終章「後始末、後片付け、残されたもの」


 あの後、私は大樹兄の手を借りながら、その「巨大な術式」というやつを行使した。結果は……まぁ、概ね成功というところだろう。

 技術面の足りないところを力技でどうにかしようとしたのがいけなかったのか……さすがに、全世界の関係者から全ての記憶を消すことはできなかったらしい。

「一応教会に確認してみたけど……教会の方では、なかったこと、として扱われてるみたいだね」
「時計塔の方でも、流れてるのは噂程度、真偽のほどは定かではないみたい」

 大樹兄は書類の山を前に深くため息をついた。まぁ、教会の人たちから、彼が監督役としてここに配属された……という記憶を消し、代わりの仕事があったことにしてしまったので、その分の仕事を終わらせなければ「君はこの一週間何をしていたのか?」ということになってしまうわけで。つまりはこの書類の山は、そういう理由なわけで。

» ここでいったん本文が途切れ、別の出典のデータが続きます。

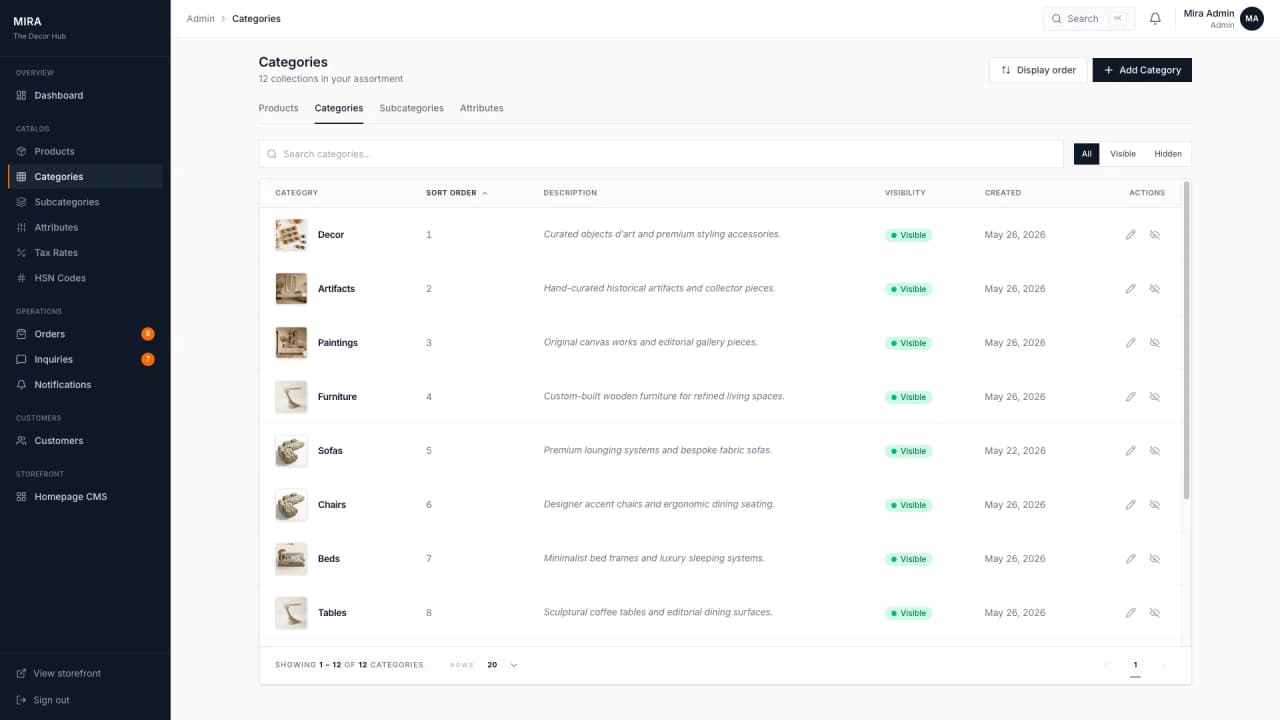The width and height of the screenshot is (1280, 720).
Task: Click the Sign out icon
Action: coord(21,700)
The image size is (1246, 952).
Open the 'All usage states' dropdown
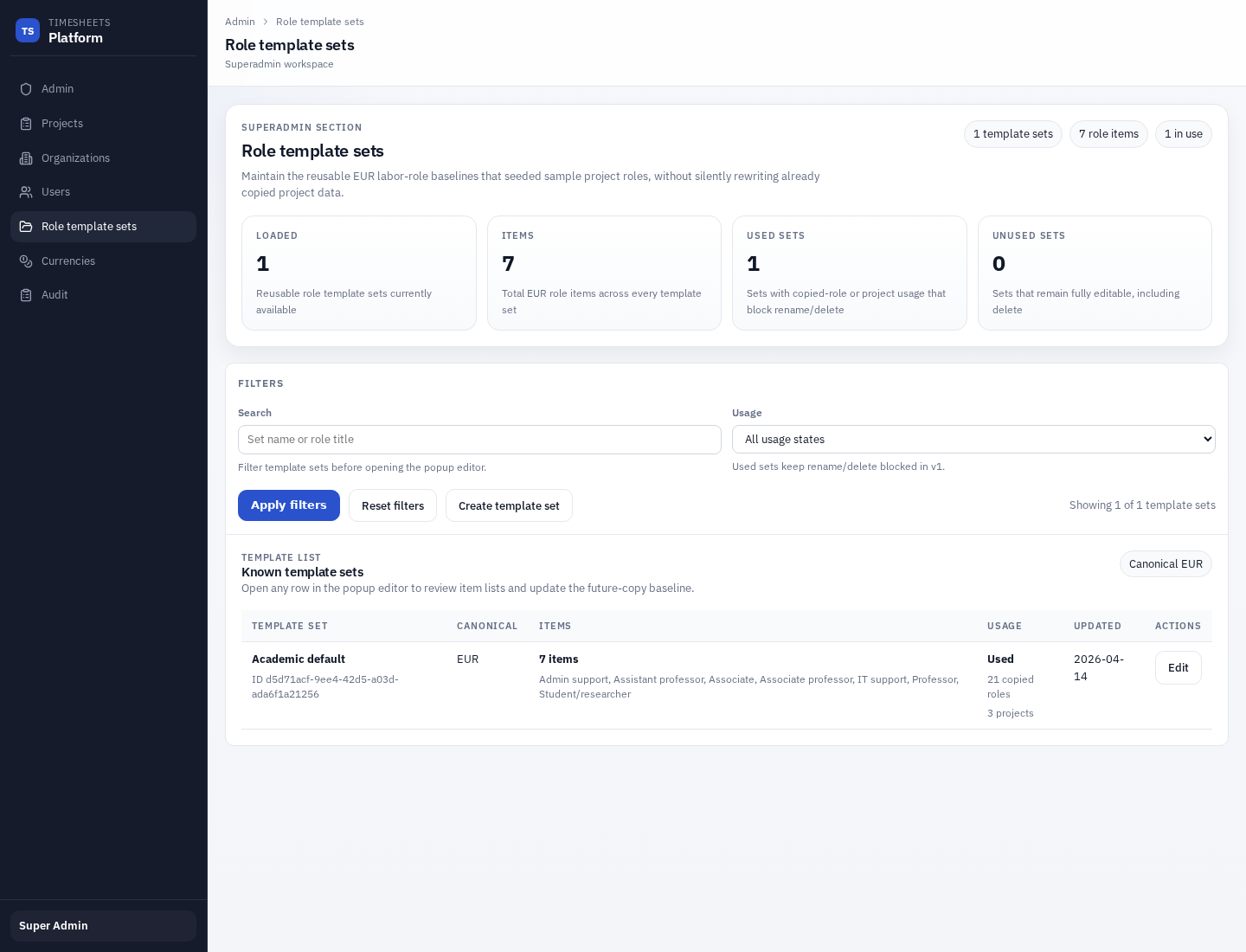coord(973,439)
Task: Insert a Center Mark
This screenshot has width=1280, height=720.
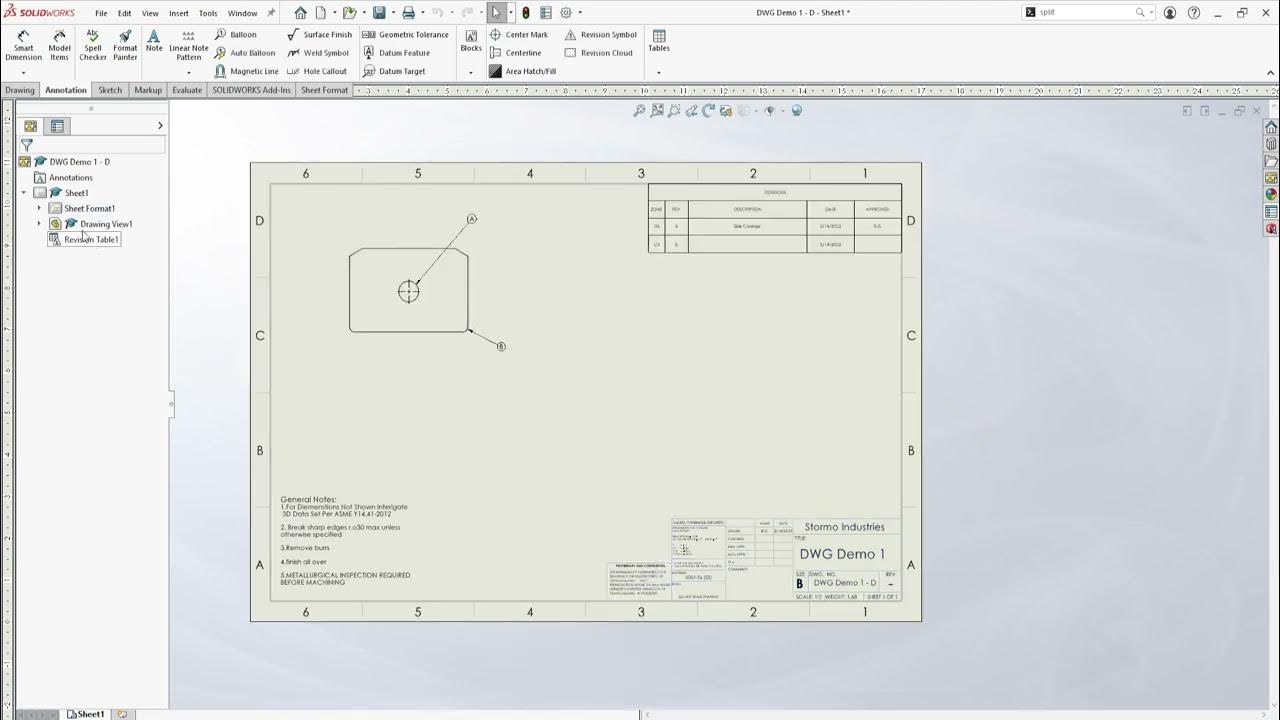Action: point(519,34)
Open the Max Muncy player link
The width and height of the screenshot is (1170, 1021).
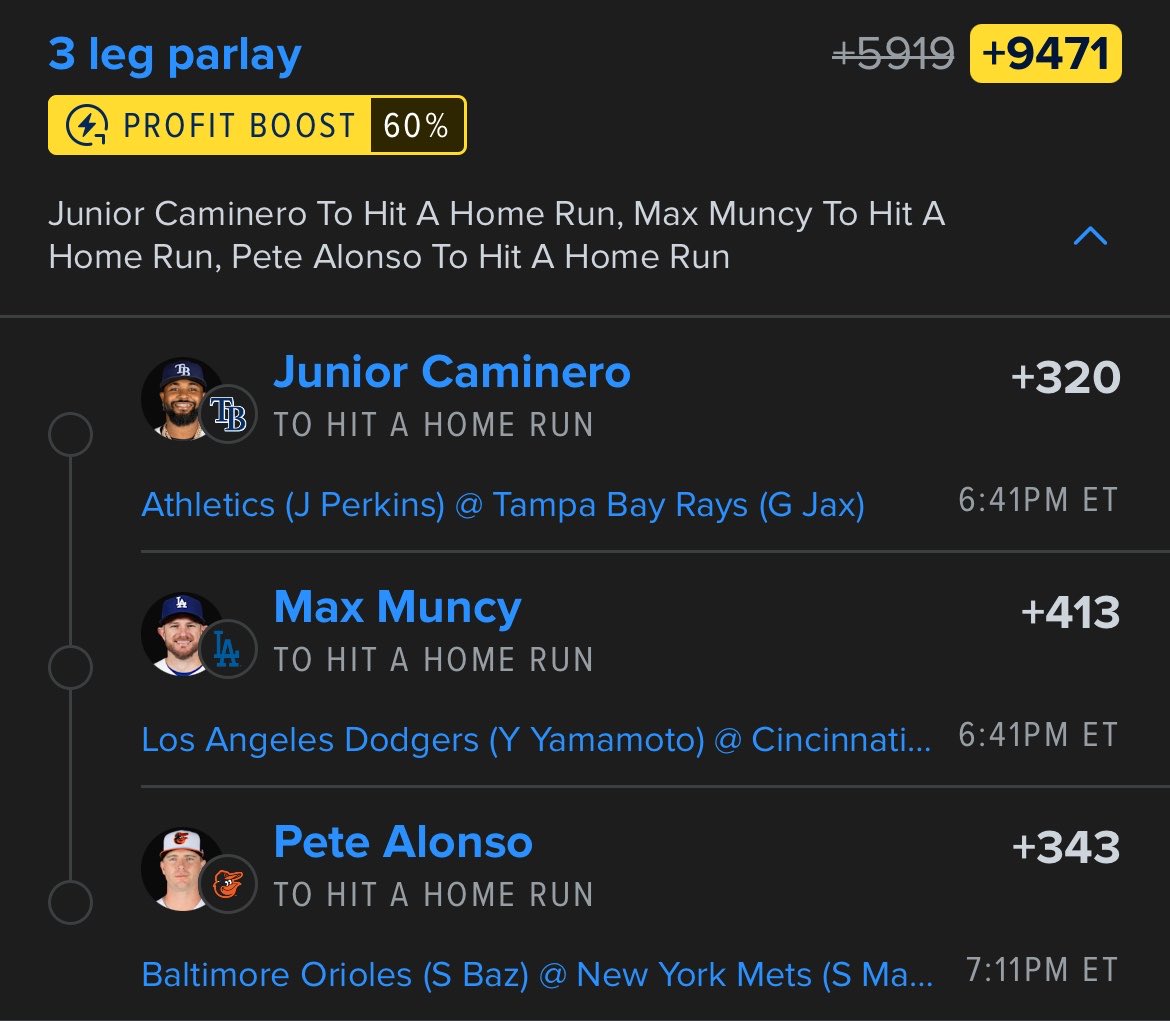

「終わらない……終わらない……くぅ……こんなことなら協力なんてするんじゃなかった」
「えへ……ごめんね、大樹兄」

 それと、協力者である大樹兄の記憶はもちろんそのままだ。無限の書類の山に頭を抱える彼を見ていると、少し申しわけないことをしたな、とは思う。

「僕のことはいいよ……楓ちゃんの方はどう? 十文字先生、だっけ、頷いてくれた?」
「へへー、ようやく!」

 ぶい、と私はピースサインをして見せた。そう、聖杯戦争が終わって、忘却の魔術を行使した後、私は十文字先生に改めて弟子入りを申し込んだのである。
 もちろん先生からも聖杯戦争の記憶は消えているので、突然私が魔術師だと告げられ、魔術師であることが知られていると言われ、多大に混乱している様子ではあったが……それでも私の懸命な(諦めが悪い)説得により、仕方がないと折れてくれたのである。

「本当に? すごいな……魔術師は普通、自分の魔術を身内以外に継承するのは嫌がると思うんだけど」
「あ、うん、別に先生の魔術を全て教えてもらうとかではないんだけど……ほら……先生曰く、私は基礎の基礎からデタラメだってことだから……」

 仕方のない話だとは思う、ほら、私に魔術を教えてくれた母さんは、天才は天才でも感覚派の人だったから。どれだけ真面目に教えてくれていたとしてもわからない時はわからない。

「あとね、先生が、魔力量は少なくとも、才能は有るーって! ……きちんと修練するなら、卒業後は時計塔への渡りをつけてくれるって」
「そうか……じゃあ、そうなったら僕達は敵対組織になるわけだ」
「どっかの戦場とかであっても見逃してね?」
「うーん……それはできない! ……って断言できないなぁ僕」

 ははは、と笑いあって、私は彼が積み上げた書類の一つに手を伸ばす。「こら、機密文書も混じってるんだぞ」なんて言ってはいるけど止めたりはしない。甘いというか適当というか……そもそも機密文書を第三者の目の前で整理するな。

「……人理継続……保障機関?」
「ああ、最近まことしやかに囁かれている計画だね……君もいつか時計塔にいくつもりなら、関わるかも知れないよ」
「ふぅん」

 天体科……私の興味があるのは創造科の方だったが、少し面白そうだ。頭の片隅には置いておくことにしよう、そう決めてその書類を彼に返す。

「あ、そろそろ先生と待ち合わせた時間だ」
「あれ、そうなの? なら行くといいよ……僕とこの後始末の山を置いてね……」
「い、行きにくいなぁ」

 苦笑いをこぼしながらも大樹兄に、じゃあねと手を振って教会を出る。彼も疲れた表情ながらも微笑んで、「頑張ってね」と言って手を振りかえしてくれた。

「……さて、やってやるかー!」

 澄み渡った青空に向けて、両手を広げ声を上げる。

 彼との「また」があったとしても無かったとしても──私は、彼に胸を張れる自分になるために、努力すると決めたのだから。